Prendre du recul est essentiel. S’engager est une chose, mais comme en société, il est important de ne pas s’oublier. Reprendre de l’énergie, faire des choses que nous aimons et ne plus y penser de temps en temps. L’essence de notre vie est d’exister. Les choses les plus simples n’ont pas à être mises de côté à cause de la gravité d’une situation générale. Pour ma part je me ressource en forêt et en montagne, mais pour d’autres cela peut être un après-midi avec leurs enfants ou une activité sportive. Ne pas laisser nos émotions prendre le dessus. La première chose que j’ai ressentis vis à vis des récents évènements était de la colère, émotion que je ne ressens que très rarement, et cela m’a beaucoup fatiguée. Alors j’ai mis tout cela de côté pendant quelques jours pour retrouver mes esprits et ensuite agir sur une base sereine. J’ai été par exemple très touchée par les évènements au sujet de l’introduction des deux ours dans les Pyrénées, j’aurai vraiment souhaité une médiatisation plus discrète dès le départ. Sans étaler mon point de vue, cette situation n’est que le reflet d’un mal encore plus profond que les problèmes soulevés, et il  n’est pas toujours évident de trouver un document qui approfondisse le sujet. C’est un exemple parmi tant d’autres.

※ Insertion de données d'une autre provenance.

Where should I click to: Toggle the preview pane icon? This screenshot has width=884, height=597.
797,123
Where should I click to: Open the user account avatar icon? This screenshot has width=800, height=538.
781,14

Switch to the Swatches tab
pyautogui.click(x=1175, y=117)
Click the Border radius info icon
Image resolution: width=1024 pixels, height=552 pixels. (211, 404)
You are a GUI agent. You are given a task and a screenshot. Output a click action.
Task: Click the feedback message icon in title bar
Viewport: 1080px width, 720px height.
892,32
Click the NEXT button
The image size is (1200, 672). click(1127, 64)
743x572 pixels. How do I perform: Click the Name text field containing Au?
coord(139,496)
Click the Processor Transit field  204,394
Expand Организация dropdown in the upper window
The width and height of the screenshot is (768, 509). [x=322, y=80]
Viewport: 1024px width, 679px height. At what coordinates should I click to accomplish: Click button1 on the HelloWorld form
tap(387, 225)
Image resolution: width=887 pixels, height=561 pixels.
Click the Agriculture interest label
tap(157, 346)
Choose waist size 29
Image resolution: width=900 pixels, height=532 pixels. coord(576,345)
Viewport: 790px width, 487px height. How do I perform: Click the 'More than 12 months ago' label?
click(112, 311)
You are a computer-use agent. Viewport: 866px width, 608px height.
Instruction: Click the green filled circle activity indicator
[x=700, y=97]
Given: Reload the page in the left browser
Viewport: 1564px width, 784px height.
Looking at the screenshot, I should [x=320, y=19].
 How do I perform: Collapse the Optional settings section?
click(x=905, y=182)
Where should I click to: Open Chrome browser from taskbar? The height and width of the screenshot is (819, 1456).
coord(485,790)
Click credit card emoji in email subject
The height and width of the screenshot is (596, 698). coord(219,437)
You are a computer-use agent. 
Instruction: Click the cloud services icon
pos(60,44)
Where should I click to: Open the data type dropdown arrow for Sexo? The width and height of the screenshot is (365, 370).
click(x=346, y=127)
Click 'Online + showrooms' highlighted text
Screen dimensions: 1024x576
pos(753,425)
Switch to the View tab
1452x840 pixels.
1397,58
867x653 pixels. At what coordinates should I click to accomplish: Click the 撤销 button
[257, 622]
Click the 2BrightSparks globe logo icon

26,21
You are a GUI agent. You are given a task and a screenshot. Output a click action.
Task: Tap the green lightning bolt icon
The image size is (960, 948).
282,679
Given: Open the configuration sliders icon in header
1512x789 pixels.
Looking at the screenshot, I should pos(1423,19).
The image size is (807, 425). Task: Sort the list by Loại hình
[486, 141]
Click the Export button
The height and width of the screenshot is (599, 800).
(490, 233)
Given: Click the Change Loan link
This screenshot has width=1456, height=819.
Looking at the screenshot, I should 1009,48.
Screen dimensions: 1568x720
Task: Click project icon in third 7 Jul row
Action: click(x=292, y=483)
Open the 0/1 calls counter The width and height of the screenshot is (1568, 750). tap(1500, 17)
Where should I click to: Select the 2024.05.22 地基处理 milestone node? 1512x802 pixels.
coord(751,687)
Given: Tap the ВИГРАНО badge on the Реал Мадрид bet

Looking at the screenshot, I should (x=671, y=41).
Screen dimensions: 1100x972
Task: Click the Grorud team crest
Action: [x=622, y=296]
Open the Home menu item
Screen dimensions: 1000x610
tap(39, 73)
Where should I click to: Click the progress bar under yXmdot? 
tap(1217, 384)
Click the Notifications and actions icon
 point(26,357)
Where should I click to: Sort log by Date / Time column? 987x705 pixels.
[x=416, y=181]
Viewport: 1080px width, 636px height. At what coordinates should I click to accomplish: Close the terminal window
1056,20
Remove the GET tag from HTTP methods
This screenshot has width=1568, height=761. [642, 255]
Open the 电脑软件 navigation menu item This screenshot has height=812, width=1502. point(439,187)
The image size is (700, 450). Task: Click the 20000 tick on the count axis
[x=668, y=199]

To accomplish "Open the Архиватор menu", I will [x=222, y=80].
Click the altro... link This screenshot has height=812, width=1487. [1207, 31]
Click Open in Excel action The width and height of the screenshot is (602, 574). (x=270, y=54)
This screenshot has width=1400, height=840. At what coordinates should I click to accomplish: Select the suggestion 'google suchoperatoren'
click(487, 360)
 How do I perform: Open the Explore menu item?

Alors apprécier d’être vivant est déjà une chose qui fait beaucoup de bien. Éprouver un  peu de gratitude parce qu’on ne manque pas encore d’eau et qu’on a plus de libertés qu’ailleurs. Des choses simples, vivre en acceptant que nous faisons partie de tout cela quoiqu’on en pense. Se détacher un peu des tumultes de la société de consommation et du profit à tout prix et en conservant certains de ses aspects positifs pour mener à bien des actions qui nous tiennent à cœur. Et cela est valable à la fois sur le plan personnel que sur le plan général. Vivre ensemble avec tout les vivants.

Pour finir, je considère qu’il est également important de respecter le choix de ceux qui ne veulent pas se mêler d’une cause ou d’une autre.  Si un jour ils le font, c’est qu’ils seront prêts, sinon c’est les mener au devant d’une expérience qu’ils ne vivront pas d’une façon intéressante. Les convictions doivent être sincères.